Comparative study of adatom manipulation on several fcc metal surfaces

TL;DR

This study compares adatom manipulation energy barriers across various fcc metal surfaces, revealing how tip/substrate composition influences lateral and vertical manipulation processes, with implications for nanoscale surface engineering.

Contribution

It provides a systematic analysis of adatom manipulation barriers on different fcc metal surfaces, including heterogeneous systems, using total energy calculations with many-body potentials.

Findings

Manipulation barriers vary significantly among metals.

Ag(111) shows the lowest lateral barrier among homogeneous systems.

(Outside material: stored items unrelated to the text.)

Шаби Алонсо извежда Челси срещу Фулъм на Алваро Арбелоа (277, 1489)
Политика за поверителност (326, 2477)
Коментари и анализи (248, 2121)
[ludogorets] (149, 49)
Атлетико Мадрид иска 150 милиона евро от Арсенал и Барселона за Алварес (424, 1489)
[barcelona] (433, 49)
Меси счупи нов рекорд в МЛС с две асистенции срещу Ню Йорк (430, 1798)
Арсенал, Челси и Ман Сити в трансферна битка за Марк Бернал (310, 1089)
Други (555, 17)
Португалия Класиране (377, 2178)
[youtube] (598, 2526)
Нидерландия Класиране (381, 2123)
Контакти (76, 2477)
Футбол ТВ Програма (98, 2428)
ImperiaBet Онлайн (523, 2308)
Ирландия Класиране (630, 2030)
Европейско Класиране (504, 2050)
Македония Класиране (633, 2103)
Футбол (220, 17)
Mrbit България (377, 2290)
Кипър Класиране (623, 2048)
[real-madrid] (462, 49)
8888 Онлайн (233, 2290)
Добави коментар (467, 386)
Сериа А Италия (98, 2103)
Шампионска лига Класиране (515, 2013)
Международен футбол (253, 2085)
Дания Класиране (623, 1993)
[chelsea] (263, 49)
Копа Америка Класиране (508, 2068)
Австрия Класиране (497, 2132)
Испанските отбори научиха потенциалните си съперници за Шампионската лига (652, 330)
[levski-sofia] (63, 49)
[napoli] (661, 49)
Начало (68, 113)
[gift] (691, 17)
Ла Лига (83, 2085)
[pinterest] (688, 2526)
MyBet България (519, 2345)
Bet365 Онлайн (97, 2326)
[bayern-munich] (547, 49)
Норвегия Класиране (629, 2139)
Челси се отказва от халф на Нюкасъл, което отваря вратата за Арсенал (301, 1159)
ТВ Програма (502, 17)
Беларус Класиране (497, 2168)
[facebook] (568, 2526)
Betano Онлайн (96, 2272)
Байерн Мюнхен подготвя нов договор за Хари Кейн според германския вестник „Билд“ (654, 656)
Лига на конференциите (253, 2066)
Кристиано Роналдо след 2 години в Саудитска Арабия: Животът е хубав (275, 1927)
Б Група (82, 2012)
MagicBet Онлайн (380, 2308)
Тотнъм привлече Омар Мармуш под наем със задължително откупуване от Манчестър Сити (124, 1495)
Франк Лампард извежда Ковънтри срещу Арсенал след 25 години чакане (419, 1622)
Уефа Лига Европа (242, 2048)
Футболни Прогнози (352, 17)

Heterogeneous Cu/Pt systems exhibit asymmetric manipulation ease.

Abstract

For a set of fcc metals our total energy calculations, based on many body potentials, show that activation barriers for lateral manipulation of an adatom at a step edge depend on the tip/substrate composition. Of the six homogeneous systems studied, manipulation on stepped Ag(111) showed the lowest energy barrier for adatom hopping towards the tip, although the relative probability for this process was largest on Cu(111). For a representative Cu/Pt heterogeneous system we find lateral manipulation of a Pt adatom along a step on Pt(111) by a Cu(100) tip to be energetically much less favourable than the reverse case of a Cu adatom manipulated by a Pt(100) tip. In the case of vertical manipulation, atomic relaxations of the tip and its neighbouring atoms are found to be prominent and tip induced changes in the bonding of the adatom to its low coordinated surroundings help explain the relative ease with which an adatom next to a step edge or a kink site, may be pulled, as compared to that on a flat surface.